§ Required task a
List the full names of the players that the Nebraska game report mentions in its discussion of the running game.

§ Text shown
╔══
Northwestern University Athletics

Northwestern University Football against Nebraska October 13, 2018 in Evanston, Ill
Photo by: S. J. Carrera, Inc.

The Skip Report: Nebraska Upon Further Review

10/16/2018 12:31:00 PM | Football

By Skip Myslenski
NUsports.com Special Contributor

Upon further review. . . . 

*EASILY MISSED in the maelstrom that was Northwestern's win Saturday over Nebraska was the work of their offensive line, which protected Clayton Thorson with the same urgency that a mom protects her new-born babe. 

"It was doing a great job," the quarterback himself would say following that overtime thriller. "We threw the ball 64 times and had only two sacks and one of those sacks I was trying to escape up the middle. So that one is on me. I mean. To drop back 64, 66, 68 times and only have one sack really, that's pretty impressive by those guys."


*NOT SO IMPRESSIVE was the running game, which featured John Moten IV (23 net yards on seven carries) and Solomon Vault (16 on 12). Not getting any carries were the young first years Drake Anderson and Isaiah Bowser and, later, Fitzgerald would explain, "We're trying to play that redshirt rule a little bit with the two young guys."

That rule allows a first year to play up to four games without losing a year of eligibility and here Fitzgerald continued, "We'll see how it goes moving forward. We were able to get through another game without having to play the two young guys. I want to try and take advantage of that if I can. My patience is running thin, not being able to run the ball. I think Solo's going to continue to get stronger as we go along. Hopefully we'll get (sophomore) Jesse Brown back pretty soon, which would help add some depth there."

Monday, when asked about this group at his weekly presser, he said that Brown had indeed practiced that morning and that he had no update on Moten, who exited the Husker game with an injury. When asked the status of the first years he said, "We're getting to a point with Isaiah that he's got probably one more (game) and then he burns the year. We'll see how it plays out based on the health of the room. Drake's got three more. We'll see how that plays out."
╚══
§ Provided data
╔══
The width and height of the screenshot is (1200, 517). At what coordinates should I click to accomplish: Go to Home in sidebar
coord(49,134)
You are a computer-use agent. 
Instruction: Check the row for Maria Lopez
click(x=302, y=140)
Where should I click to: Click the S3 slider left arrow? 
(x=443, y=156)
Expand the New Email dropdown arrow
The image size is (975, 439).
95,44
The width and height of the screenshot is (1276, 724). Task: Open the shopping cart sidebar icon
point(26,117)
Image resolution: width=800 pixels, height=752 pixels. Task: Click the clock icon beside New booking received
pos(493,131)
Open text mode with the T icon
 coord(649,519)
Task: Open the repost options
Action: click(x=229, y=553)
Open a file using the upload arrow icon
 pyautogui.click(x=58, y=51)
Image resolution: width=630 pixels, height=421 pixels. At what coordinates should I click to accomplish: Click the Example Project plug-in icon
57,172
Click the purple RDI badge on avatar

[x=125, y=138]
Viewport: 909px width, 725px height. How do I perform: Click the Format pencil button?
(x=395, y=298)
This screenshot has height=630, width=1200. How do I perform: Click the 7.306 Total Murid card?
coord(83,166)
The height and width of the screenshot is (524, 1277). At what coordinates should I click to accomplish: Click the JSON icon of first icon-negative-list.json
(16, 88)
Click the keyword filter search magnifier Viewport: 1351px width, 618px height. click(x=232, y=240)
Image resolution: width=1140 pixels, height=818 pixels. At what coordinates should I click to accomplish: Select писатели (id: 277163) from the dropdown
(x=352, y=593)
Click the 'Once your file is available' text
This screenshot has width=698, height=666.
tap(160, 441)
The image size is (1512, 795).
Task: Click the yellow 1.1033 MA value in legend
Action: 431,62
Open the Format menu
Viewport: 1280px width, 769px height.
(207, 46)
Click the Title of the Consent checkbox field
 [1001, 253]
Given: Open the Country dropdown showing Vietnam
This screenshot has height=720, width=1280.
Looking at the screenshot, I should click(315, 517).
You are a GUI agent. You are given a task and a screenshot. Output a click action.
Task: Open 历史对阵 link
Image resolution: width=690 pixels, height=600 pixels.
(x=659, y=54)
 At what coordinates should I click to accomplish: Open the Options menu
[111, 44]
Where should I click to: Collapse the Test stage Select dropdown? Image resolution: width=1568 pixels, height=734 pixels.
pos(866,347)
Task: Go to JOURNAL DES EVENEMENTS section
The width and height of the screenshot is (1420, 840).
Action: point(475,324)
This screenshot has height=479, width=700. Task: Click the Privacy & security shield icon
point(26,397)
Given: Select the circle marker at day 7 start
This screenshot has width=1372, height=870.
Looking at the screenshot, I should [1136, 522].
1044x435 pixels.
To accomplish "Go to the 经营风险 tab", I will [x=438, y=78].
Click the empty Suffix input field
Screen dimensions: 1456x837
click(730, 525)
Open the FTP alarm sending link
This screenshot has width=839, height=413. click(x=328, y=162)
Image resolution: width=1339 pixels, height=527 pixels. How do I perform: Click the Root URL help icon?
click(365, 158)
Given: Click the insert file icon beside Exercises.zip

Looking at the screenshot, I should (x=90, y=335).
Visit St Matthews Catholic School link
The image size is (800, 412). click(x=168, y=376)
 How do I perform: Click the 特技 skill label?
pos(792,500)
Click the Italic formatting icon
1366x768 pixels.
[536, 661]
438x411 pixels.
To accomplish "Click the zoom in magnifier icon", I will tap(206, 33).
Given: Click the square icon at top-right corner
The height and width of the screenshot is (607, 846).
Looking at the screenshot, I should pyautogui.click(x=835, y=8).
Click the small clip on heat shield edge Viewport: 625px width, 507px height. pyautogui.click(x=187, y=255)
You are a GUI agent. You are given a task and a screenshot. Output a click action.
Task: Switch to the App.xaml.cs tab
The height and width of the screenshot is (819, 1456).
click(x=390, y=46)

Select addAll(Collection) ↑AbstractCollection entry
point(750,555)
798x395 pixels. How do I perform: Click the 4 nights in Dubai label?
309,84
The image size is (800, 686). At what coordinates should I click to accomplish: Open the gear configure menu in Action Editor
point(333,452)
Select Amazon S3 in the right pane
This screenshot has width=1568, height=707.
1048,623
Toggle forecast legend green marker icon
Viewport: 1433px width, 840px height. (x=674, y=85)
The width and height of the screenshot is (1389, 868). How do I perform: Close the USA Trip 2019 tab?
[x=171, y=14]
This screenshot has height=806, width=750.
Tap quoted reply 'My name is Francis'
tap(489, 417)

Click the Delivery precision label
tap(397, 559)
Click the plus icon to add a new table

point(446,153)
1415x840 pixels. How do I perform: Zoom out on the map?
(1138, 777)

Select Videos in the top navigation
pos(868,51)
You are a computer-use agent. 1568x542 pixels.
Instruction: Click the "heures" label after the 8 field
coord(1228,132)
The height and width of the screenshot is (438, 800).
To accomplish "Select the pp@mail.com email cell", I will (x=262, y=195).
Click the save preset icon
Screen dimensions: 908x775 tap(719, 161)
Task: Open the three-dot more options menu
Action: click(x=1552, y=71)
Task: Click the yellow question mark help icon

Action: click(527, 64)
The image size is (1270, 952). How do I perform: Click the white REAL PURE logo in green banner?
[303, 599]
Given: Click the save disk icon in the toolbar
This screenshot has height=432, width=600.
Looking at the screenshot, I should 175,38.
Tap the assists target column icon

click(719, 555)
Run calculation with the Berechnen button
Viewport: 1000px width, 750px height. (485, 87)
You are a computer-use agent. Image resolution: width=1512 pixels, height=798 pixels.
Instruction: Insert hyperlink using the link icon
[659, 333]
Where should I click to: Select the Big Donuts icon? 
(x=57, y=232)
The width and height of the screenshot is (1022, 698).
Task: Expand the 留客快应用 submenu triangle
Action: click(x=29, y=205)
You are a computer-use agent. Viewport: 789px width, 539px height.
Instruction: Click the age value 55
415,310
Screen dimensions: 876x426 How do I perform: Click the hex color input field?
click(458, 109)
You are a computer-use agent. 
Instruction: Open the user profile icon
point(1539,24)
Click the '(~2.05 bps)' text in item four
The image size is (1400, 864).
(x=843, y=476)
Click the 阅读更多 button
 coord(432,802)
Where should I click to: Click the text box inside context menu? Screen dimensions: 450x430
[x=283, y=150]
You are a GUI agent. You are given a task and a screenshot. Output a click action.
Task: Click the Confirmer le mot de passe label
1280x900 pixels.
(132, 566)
╚══
§ Required task b
In the rows, starting with the first line and going on through the line with "pos(493,131)", change "screenshot" to "image" and leave everything else as it is.

§ Written reply a
John Moten IV
Solomon Vault
Drake Anderson
Isaiah Bowser
Jesse Brown

§ Written reply b
The width and height of the image is (1200, 517). At what coordinates should I click to accomplish: Go to Home in sidebar
coord(49,134)
You are a computer-use agent. 
Instruction: Check the row for Maria Lopez
click(x=302, y=140)
Where should I click to: Click the S3 slider left arrow? 
(x=443, y=156)
Expand the New Email dropdown arrow
The image size is (975, 439).
95,44
The width and height of the image is (1276, 724). Task: Open the shopping cart sidebar icon
point(26,117)
Image resolution: width=800 pixels, height=752 pixels. Task: Click the clock icon beside New booking received
pos(493,131)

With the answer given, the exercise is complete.